━━━ Data provided ━━━

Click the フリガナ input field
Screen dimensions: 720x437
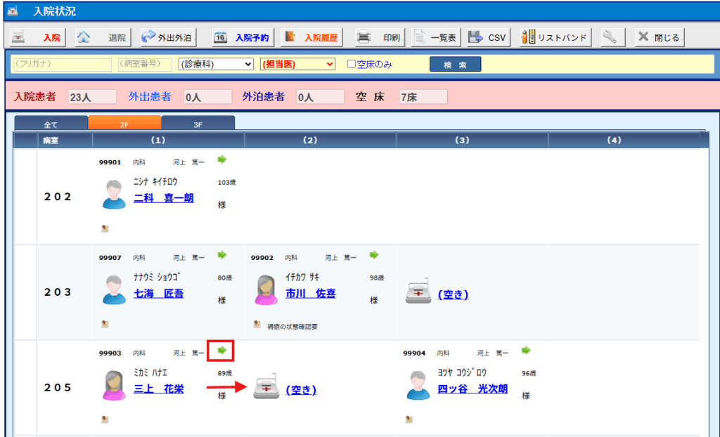click(x=61, y=64)
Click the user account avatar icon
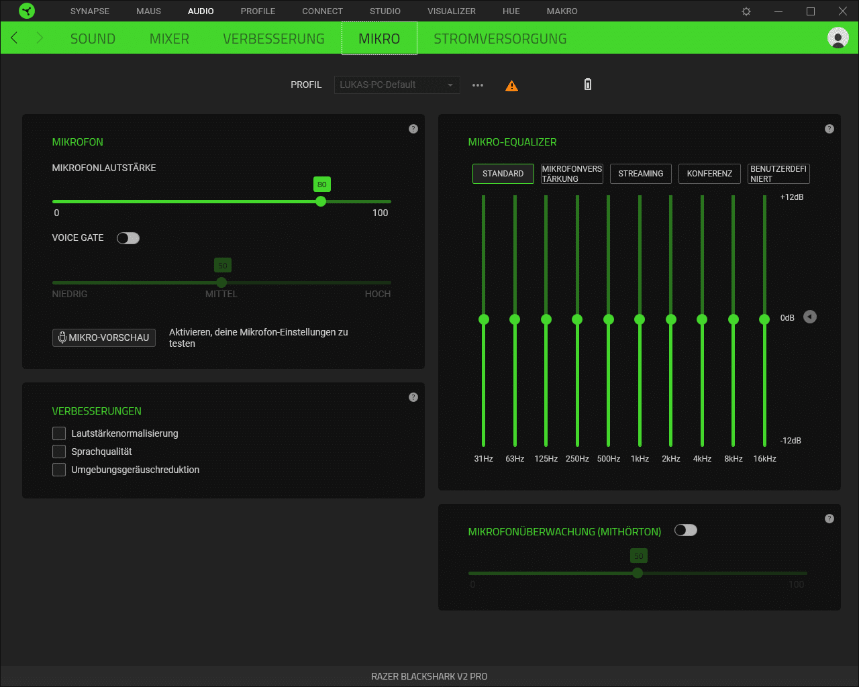This screenshot has height=687, width=859. coord(838,38)
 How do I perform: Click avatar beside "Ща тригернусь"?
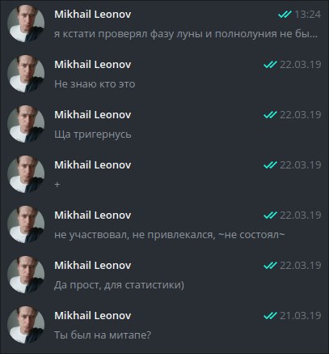26,124
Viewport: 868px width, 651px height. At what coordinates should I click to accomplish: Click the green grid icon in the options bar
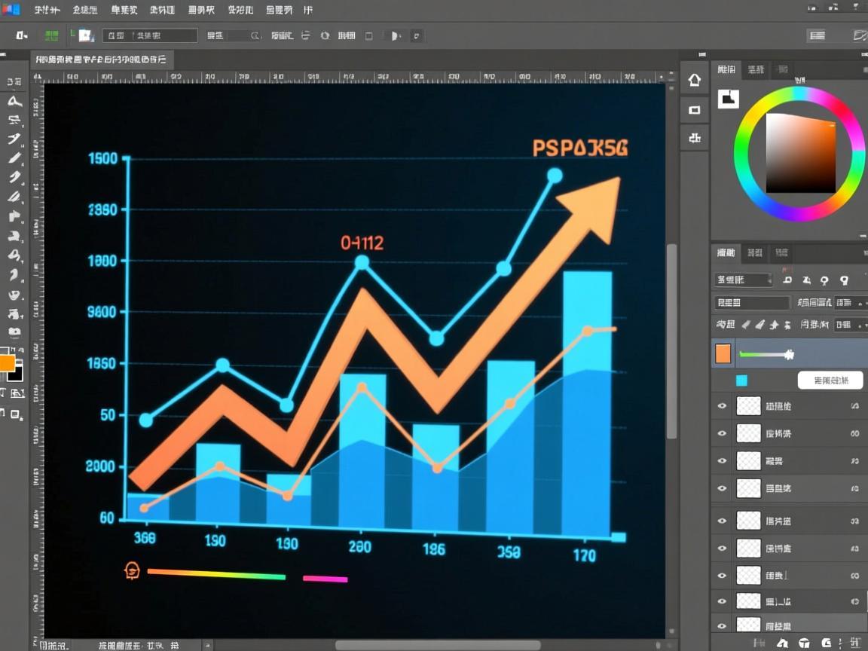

━━━

The result should hold only the lines from the line with "Screen dimensions: 720x437" through the final line of the records above, copied exactly, with pictures left out.

Screen dimensions: 720x437
click(x=61, y=64)
Click the user account avatar icon
This screenshot has height=687, width=859. coord(838,38)
 How do I perform: Click avatar beside "Ща тригернусь"?
26,124
Viewport: 868px width, 651px height. At what coordinates should I click to accomplish: Click the green grid icon in the options bar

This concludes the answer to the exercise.